The code consists of two asynchronous functions: create_pdf_from_html and main.

The create_pdf_from_html function is the heart of the program. It accepts two parameters:

html: the HTML content to convert to PDF.
pdf_path: the path to save the generated PDF file.

The function creates a browser instance, loads the HTML page, and generates a PDF in A4 format.


async def create_pdf_from_html(html, pdf_path):
  browser = await launch()  # Launches a browser instance
  page = await browser.newPage()  # Creates a new page

  await page.setContent(html)  # Sets the HTML content
  await page.pdf({'path': pdf_path, 'format': 'A4'})  # Generates the PDF in A4 format
  await browser.close()  # Closes the browser

The main function handles processing multiple HTML files. It defines the input (./html) and output (./pdf) directories, then loops through all HTML files in the html_files_dir directory. For each file, it reads the HTML content and generates a PDF file in the destination directory.


async def main():
    html_files_dir = './html'  # Directory for HTML files
    pdf_files_dir = './pdf'  # Directory for PDF files
    for html_file in os.listdir(html_files_dir):  # Loops through files in the HTML folder
        if html_file.endswith('.html'):  # Checks the file extension
          html_path = os.path.join(html_files_dir, html_file)  # Path of the HTML file
          pdf_path = os.path.join(pdf_files_dir, html_file.replace('.html', '.pdf'))  # PDF path
          html = open(html_path).read()  # Reads the HTML content
          await create_pdf_from_html(html, pdf_path)  # Converts to PDF

Script execution is managed using an asynchronous event loop. The asyncio.get_event_loop().run_until_complete(main()) method starts the execution of main and completes all defined asynchronous operations.

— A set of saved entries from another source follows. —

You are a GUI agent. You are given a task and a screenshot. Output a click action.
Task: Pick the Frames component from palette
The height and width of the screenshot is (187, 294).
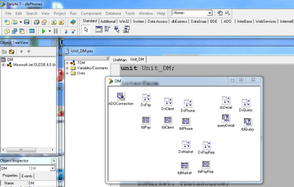coord(99,29)

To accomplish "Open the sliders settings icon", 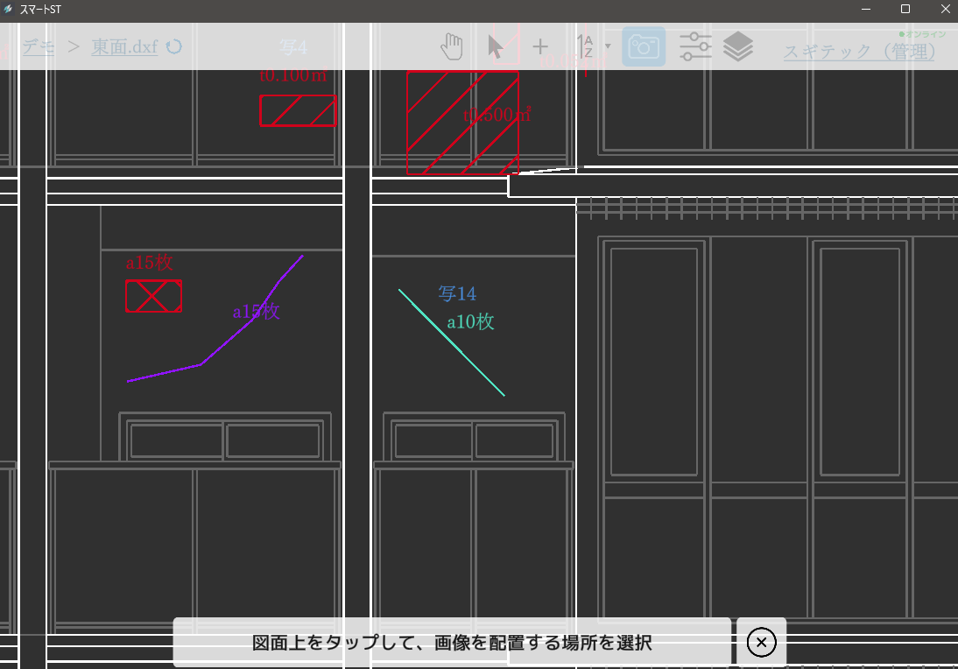I will point(695,46).
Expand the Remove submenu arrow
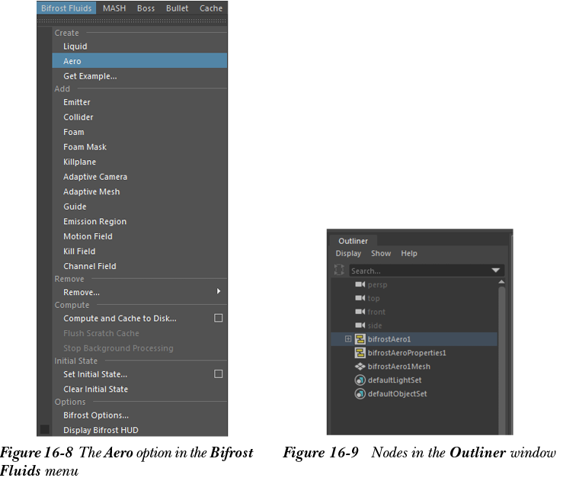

To ensure the script works correctly, it's important to organize files into two folders:

./html: where the HTML files to be converted to PDF are placed.
./pdf: where the generated PDF files will be saved.

Generating PDFs from HTML is a useful technique in many applications, such as:

Automatic report generation.
Archiving web pages for future reference.
Transforming dynamic content into printable documents.

This approach is especially advantageous for those working with dynamic web content who need to automate document generation in stable, print-ready formats.

Conclusions

In this article, we have shown how to use Pyppeteer to create PDFs from HTML files with Python. We analyzed the code in detail, highlighting how Python's asynchronous features and Pyppeteer make it easy to handle browser automation and document generation tasks.